Task goal:
Going through the material below, please gather all lines with the word "previous" in them.

-------- Extracted data --------

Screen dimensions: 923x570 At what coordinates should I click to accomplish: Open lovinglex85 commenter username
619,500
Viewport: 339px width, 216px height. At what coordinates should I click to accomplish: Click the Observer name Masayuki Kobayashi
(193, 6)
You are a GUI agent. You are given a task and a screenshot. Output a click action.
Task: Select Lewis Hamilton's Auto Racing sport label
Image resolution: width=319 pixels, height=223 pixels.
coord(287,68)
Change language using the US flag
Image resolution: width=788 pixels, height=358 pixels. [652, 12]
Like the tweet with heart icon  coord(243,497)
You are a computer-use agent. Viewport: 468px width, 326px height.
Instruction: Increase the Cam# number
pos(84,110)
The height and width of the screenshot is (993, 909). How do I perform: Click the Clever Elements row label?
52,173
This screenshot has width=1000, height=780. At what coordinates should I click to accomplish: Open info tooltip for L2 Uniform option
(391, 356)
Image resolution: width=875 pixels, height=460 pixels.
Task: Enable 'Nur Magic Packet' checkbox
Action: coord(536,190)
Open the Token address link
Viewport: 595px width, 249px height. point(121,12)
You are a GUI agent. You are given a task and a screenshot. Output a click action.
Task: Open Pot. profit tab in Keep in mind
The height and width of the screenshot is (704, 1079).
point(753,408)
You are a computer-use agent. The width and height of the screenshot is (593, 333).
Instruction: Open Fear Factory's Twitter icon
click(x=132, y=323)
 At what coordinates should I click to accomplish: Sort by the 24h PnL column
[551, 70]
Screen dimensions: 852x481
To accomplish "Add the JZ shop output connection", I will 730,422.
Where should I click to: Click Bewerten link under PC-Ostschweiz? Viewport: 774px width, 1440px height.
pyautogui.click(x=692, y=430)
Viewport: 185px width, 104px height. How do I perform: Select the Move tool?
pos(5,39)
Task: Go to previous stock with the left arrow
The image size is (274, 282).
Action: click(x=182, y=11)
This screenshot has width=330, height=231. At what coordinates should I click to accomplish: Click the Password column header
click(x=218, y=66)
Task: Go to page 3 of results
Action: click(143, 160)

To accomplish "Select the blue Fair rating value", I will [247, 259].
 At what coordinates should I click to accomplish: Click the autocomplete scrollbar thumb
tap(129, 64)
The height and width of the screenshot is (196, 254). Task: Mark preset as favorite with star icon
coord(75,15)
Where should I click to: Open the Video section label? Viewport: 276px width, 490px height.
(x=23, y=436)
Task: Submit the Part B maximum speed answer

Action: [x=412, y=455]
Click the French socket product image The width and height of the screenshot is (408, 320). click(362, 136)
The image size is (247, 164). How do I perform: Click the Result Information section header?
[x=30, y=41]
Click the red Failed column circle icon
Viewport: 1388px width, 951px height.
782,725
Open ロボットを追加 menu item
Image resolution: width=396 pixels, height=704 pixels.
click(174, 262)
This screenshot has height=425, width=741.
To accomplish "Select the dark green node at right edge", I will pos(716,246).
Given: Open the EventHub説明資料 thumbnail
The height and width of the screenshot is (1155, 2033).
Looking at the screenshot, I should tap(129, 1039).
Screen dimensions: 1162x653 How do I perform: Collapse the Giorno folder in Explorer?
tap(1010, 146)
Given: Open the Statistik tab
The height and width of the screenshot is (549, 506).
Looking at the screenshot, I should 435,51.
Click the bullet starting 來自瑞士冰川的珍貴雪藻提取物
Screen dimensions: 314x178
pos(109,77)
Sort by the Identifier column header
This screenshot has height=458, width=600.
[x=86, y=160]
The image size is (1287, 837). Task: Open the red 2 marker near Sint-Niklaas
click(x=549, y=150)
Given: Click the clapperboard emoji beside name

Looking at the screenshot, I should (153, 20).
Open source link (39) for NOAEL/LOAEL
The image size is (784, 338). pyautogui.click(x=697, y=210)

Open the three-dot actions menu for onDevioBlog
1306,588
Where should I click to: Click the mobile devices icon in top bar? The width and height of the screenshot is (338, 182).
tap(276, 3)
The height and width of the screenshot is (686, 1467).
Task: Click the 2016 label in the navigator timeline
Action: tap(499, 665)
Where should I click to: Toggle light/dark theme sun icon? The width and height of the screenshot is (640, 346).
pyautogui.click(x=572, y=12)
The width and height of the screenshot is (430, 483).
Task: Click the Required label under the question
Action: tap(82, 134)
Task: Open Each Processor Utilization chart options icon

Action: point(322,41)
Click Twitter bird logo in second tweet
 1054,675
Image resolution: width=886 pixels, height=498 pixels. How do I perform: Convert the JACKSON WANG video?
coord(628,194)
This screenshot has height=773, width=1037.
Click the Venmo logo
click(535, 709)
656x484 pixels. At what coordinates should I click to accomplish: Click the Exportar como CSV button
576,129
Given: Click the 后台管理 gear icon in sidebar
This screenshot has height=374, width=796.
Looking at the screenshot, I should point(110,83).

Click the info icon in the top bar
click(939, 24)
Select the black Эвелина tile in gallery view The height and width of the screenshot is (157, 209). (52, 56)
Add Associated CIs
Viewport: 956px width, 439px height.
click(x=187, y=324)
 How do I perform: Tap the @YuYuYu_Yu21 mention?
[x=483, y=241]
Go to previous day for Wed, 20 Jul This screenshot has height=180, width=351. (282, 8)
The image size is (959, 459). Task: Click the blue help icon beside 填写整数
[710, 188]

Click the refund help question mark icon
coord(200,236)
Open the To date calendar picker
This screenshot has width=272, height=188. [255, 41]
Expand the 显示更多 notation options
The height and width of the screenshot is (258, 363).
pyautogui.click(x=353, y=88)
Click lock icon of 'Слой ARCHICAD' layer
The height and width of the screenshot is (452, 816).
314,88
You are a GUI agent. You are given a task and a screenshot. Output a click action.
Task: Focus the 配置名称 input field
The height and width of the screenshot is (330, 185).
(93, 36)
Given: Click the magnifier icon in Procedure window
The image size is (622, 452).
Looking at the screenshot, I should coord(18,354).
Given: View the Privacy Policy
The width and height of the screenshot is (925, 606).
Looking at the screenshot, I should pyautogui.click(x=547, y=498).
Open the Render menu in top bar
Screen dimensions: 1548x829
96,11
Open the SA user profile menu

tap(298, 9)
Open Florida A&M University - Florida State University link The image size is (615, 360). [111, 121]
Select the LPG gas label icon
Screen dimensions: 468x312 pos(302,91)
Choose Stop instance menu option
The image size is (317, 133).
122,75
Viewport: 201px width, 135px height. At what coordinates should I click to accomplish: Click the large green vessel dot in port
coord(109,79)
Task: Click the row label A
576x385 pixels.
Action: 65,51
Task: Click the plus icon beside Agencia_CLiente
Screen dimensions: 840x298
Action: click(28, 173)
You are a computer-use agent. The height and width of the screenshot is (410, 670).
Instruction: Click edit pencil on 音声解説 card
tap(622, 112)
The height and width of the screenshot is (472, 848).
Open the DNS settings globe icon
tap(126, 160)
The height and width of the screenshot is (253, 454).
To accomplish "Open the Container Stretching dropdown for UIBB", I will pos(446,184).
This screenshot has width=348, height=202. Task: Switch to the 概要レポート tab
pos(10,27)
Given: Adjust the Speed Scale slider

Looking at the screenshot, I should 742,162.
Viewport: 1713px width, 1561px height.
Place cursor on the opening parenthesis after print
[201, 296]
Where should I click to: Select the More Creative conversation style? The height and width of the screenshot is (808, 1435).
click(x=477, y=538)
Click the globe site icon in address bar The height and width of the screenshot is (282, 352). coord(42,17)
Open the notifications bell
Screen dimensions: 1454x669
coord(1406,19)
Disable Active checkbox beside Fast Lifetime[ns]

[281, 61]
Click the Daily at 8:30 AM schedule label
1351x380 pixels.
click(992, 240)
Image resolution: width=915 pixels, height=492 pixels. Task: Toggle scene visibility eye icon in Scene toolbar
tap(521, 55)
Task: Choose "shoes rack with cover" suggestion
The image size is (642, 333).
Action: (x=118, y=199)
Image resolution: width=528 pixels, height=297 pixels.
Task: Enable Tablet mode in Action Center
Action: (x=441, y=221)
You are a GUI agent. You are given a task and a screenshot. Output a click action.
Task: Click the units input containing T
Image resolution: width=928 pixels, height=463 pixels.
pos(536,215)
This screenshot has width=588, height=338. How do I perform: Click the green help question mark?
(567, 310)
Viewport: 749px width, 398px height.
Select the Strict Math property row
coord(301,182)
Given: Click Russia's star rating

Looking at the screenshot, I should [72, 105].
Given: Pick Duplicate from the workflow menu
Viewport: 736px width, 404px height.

--------

Answer space:
Task: Go to previous stock with the left arrow
Go to previous day for Wed, 20 Jul This screenshot has height=180, width=351. (282, 8)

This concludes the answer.